2009年12月31日22時06分 / 提供:日刊サイゾー

日刊サイゾー

──便宜上5作品を選んでもらいましたが、その他にも注目するべき作品は多いかと思います。

大高 次点としては、高橋洋監督の『ソドムの市』(04) を挙げたいですね。サブカルという言葉はすでに死語でしょうが、この作品はサブカルのその先を行ってしまったような作品。というより、そうした言い回しさえ、超えてしまっているような別次元の作品ですよ。まあ、何とも表現のしようがありません。批評がほとんどなかったのは、この作品が批評そのものを拒否しているからでしょうね。大好きな作品です。

 ドキュメンタリーから1本挙げるなら、中村高寛監督の『ヨコハマメリー』(06)。『ヨコハマメリー』といい、09年に公開された松江哲明監督の『あんにょん由美香』といい、問題提議的なこれまでのドキュメンタリーとは違う新しい流れが生まれている。何らかの問題意識を訴えることよりも、被写体をカメラが素直に追っていく過程にいくつかの仕掛けを施しながら、最後には「えっ?」と驚く展開を用意し、とにかく見ていて固苦しくなく、面白ささえ感じさせてしまう。ドキュメンタリーの作り方がゼロ年代に入って大きく変わっていることを痛感します。

 また、ゼロ年代の後半から『ゆれる』(06)の西川美和監督、『ウルトラミラクルラブストーリー』(09)の横浜聡子監督ら女性監督が注目される存在になってきた。荻上直子監督の『かもめ食堂』(06)も、すごくゼロ年代的な作品。もう"女性"監督と呼ぶこと自体はばかられるわけですが、彼女たちが今後新しい流れをどう作るのか期待したいところです。

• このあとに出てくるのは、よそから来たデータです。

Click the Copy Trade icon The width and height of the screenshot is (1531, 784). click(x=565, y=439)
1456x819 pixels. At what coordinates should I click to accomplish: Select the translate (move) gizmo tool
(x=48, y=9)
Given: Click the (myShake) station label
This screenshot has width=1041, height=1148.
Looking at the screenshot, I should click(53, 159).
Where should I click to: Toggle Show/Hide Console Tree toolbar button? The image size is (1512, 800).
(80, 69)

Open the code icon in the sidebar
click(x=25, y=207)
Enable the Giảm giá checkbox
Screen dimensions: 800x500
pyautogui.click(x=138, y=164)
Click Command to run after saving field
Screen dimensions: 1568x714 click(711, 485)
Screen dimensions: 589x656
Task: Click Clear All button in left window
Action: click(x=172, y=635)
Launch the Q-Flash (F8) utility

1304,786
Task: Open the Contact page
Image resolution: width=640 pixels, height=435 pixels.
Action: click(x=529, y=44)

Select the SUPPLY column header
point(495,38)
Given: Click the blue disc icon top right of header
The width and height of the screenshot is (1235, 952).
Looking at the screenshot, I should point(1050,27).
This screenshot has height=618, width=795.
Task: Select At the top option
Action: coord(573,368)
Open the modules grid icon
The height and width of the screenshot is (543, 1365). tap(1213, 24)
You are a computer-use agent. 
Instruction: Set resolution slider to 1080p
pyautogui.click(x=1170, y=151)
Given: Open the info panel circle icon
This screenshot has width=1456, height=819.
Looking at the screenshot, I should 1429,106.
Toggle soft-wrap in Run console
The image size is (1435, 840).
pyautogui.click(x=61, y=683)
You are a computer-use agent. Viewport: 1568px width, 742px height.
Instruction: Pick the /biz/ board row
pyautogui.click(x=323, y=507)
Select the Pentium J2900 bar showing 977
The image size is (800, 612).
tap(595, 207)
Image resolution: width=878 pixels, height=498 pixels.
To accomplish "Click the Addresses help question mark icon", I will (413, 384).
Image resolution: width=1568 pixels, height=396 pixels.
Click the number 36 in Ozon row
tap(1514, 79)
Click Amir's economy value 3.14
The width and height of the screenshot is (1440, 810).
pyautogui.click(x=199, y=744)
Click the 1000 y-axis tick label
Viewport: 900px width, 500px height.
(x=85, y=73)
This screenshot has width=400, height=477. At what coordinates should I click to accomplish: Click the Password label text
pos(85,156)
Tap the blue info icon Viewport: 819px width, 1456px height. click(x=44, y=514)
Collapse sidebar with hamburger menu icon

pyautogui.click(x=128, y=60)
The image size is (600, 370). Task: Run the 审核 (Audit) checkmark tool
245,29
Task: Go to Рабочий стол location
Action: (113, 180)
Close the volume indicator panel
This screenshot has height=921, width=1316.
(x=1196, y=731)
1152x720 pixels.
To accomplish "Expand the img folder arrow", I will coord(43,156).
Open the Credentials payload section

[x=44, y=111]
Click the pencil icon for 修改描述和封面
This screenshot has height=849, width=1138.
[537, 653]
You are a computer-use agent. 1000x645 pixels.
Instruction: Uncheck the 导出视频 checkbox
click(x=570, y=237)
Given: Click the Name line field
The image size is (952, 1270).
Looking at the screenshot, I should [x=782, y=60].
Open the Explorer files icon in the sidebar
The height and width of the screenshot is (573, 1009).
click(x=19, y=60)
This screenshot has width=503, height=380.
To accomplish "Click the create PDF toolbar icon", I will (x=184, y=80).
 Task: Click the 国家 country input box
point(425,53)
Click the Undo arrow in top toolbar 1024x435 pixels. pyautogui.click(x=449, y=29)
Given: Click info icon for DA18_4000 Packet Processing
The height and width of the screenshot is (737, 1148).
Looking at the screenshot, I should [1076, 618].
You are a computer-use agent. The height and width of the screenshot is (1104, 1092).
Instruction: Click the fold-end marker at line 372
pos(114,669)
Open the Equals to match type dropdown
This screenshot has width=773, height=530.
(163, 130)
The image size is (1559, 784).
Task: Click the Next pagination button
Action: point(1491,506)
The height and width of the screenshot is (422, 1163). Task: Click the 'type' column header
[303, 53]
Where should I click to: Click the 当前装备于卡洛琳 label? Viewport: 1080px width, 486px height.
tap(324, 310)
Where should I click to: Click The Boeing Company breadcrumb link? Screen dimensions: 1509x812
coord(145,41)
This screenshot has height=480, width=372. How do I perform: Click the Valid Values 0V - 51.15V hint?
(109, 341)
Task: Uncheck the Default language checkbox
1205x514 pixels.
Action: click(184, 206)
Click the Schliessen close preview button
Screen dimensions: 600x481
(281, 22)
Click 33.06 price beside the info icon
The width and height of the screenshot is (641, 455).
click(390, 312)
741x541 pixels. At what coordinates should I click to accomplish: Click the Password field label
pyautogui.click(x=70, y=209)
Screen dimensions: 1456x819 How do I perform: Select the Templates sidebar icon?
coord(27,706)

──今回挙げられたインディペンデント系の監督たちの中から、メジャーシーンに風穴を開けるような人物は出てくるでしょうか?

大高 時代劇『十三人の刺客』が公開待機中の三池監督は、90年代はVシネで娯楽作品を量産し、2000年代に入って、その技量を一段と開花させ、今はメジャーシーンでの新しい段階に移行しつつあるところでしょう。でも、先に挙げた映画監督たちは基本的にそういった方面での野心を持っていないように感じますね。実際に、そうなのかはわかりませんが。メジャー指向を感じさせないのは、日本の映画監督たちのナイーブさと関係あるかもしれません。ちょっと物足りないとろでもありますけどね。『母なる証明』(09)を撮った韓国のポン・ジュノ監督などとは違いますね。

 『トウキョウソナタ』(08)を撮った黒沢監督も、今すぐメジャーで映画を撮ることを望んでいるようには見えない。でも、黒沢監督は東宝配給で『スウィートホーム』(89)というエンターテイメント作品を過去に撮っています。また違った形でメジャー映画を撮ってみても面白いはず。

 万田監督は東映配給で『ありがとう』(06)を撮っていますが、こうした大作にもさらに挑戦してほしいですね。この作品は、阪神大震災を再現したシーンにお金が掛かり、製作費の回収が難しかったと聞きます。万田監督を起用したのは、仙頭武則氏ですが、本作の収支が厳しかったのか、今は製作ができる状態ではない。98年に松竹を解任された奥山和由氏もそうですが、監督と協調し合って映画製作できるプロデューサーの存在は重要。実力のある監督たちを単館系の中に押し込めるのではなく、うまくメジャーの中で活かすプロデューサーが必要です。そうでないと、今のようにテレビ局主導で、テレビディレクターが監督まで手掛ける映画ばかりになってしまいます。

 キャリアの充実期にある監督たちがプロデューサーと企画やキャスティングを一緒に練りながら、ある程度予算の組まれた映画を作っていくことが2010年以降は求められるでしょうし、そうなって欲しいと思いますね。